-------- READING PASSAGE

Sinclair’s main goal was to expose the deplorable conditions of workers caught in the lowest rung of the capitalist society. It took nearly thirty years for labor relations and unions to address the employee abuses in factories and meat-packing plants. From the 1930s till the late 1970s, production workers’ lives improved dramatically, thanks to implementation of rules and regulations promoted by labor unions.

While the meatpacking industry was forced to clean up its act, companies like the Radium Dial Corporation slipped under the radar, so to speak. In the 1920s Radium Dial Corp offered well-paying jobs to agile-fingered young women to paint watch and clock faces with the feather-thin luminescent markings that provided glow-in-the-dark features for wristwatches and Big Ben and Little Ben clocks.

Kate Moore’s book, Radium Girls; The Dark Story of America’s Shining Women, is today’s wake-up call to examine where industry and political will is headed. This 2017 book examines the lives, the hopes and dreams, the loves and passions of young girls who felt lucky to be gainfully employed in the 1920s with jobs that were “fun” and where they made life-long friends as they toiled together painting the glow onto tiny watch faces—in the process of which, they walked about the plant and returned to their families encased in an ethereal glow of escaped radium particles. The dark consequences of their jobs came to light within a few years of employment, as one by one, they watched each other endure horrendously painful and disfiguring diseases that could only be related to their shared work experiences.

The book details how the women spent money they didn’t have on dentists and doctors, none of whom understood the maladies they were confronting. Their complaints to management were met with disdain and threats of lost wages, which due to expensive medical treatment, were more important than ever. With unbelievable strength and determination, these women hauled themselves to work, lost more parts of themselves, searched for answers, and eventually searched for legal advice. Here again, they spent money they didn’t have for legal representation that always fell short of the mark against the well-equipped and financially strong corporate shield.

----------------

ASSIGNMENT:
Rewrite the passage on worker abuses and the radium dial painters, starting at "Sinclair’s main goal" and ending at "Little Ben clocks.", substituting "laborers" for every "workers".

-------- EXERCISE DATA

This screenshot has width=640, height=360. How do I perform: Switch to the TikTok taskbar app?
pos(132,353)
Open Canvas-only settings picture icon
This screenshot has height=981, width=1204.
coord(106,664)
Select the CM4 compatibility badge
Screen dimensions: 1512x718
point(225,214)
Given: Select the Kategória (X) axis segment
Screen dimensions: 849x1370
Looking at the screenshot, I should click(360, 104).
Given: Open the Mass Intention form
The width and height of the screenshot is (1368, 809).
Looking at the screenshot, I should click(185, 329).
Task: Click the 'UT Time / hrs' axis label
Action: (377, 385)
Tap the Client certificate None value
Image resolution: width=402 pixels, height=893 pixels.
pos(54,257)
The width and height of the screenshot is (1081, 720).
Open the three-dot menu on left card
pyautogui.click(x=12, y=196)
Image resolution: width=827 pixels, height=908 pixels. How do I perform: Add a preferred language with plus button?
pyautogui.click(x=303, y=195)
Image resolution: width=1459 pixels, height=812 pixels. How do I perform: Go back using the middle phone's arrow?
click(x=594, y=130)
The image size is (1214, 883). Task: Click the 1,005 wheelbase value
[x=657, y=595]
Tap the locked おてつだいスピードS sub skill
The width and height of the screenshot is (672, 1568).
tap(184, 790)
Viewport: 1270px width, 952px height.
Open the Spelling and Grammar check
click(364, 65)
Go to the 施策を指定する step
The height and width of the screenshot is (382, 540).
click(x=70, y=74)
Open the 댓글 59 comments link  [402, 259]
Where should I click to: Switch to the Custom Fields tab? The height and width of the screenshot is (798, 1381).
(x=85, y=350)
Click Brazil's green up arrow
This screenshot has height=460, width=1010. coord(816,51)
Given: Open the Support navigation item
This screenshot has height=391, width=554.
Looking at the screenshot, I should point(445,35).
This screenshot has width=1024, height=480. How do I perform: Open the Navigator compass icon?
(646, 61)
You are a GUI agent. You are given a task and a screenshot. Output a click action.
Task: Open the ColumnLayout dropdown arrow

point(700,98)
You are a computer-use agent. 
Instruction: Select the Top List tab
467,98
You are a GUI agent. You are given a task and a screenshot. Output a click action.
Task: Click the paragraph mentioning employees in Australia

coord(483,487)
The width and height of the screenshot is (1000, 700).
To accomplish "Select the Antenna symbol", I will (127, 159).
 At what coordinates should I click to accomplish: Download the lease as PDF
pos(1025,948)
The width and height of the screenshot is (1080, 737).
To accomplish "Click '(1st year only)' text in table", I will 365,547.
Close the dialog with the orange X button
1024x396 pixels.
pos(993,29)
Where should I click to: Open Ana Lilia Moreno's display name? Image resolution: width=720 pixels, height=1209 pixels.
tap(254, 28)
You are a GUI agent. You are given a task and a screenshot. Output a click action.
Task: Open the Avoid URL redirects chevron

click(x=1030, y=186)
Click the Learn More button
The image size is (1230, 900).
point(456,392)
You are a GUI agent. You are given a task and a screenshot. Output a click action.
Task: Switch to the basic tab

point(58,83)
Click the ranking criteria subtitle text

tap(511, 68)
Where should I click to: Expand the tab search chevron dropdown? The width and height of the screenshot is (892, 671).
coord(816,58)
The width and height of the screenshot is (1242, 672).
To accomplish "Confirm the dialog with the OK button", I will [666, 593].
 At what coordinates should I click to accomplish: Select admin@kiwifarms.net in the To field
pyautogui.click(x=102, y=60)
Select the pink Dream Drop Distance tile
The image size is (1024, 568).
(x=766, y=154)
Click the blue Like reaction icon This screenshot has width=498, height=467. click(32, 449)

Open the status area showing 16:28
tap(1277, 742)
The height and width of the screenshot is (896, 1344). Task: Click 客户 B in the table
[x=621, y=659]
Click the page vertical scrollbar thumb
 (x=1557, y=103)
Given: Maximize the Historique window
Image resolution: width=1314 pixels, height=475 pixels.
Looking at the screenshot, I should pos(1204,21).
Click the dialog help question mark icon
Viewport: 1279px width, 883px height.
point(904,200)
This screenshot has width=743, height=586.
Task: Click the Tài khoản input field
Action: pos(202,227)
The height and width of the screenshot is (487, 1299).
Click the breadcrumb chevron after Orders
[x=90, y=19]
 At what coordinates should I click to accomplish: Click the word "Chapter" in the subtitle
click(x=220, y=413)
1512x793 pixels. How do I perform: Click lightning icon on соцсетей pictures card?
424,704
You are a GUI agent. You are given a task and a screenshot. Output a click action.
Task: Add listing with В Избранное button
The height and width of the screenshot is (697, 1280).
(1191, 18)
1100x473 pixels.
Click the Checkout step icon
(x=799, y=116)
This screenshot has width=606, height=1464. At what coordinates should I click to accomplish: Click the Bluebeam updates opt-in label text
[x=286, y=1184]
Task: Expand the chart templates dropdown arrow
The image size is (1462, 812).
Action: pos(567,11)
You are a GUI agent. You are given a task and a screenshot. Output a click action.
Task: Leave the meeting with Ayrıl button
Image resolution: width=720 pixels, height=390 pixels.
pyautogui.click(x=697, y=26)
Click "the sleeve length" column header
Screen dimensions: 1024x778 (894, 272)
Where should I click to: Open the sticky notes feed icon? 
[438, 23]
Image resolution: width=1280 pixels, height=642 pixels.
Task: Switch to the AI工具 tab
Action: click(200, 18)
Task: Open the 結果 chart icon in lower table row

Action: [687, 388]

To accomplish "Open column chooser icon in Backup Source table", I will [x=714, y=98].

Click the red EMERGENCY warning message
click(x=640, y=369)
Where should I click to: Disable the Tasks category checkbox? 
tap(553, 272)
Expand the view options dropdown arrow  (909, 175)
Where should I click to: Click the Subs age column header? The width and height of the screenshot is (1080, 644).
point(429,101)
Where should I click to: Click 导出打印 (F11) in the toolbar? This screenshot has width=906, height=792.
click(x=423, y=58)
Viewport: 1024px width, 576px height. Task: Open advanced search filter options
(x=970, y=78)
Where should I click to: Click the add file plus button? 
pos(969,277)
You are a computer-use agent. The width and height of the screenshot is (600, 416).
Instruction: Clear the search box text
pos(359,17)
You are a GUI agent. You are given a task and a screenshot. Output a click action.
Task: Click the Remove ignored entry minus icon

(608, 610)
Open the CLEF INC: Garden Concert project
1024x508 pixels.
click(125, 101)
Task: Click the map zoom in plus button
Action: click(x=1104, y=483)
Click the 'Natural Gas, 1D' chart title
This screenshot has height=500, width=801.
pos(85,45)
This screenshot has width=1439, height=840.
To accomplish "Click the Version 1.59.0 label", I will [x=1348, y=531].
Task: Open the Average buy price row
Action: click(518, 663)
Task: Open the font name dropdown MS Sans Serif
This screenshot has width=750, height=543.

----------------

RESPONSE:
Sinclair’s main goal was to expose the deplorable conditions of laborers caught in the lowest rung of the capitalist society. It took nearly thirty years for labor relations and unions to address the employee abuses in factories and meat-packing plants. From the 1930s till the late 1970s, production laborers’ lives improved dramatically, thanks to implementation of rules and regulations promoted by labor unions.

While the meatpacking industry was forced to clean up its act, companies like the Radium Dial Corporation slipped under the radar, so to speak. In the 1920s Radium Dial Corp offered well-paying jobs to agile-fingered young women to paint watch and clock faces with the feather-thin luminescent markings that provided glow-in-the-dark features for wristwatches and Big Ben and Little Ben clocks.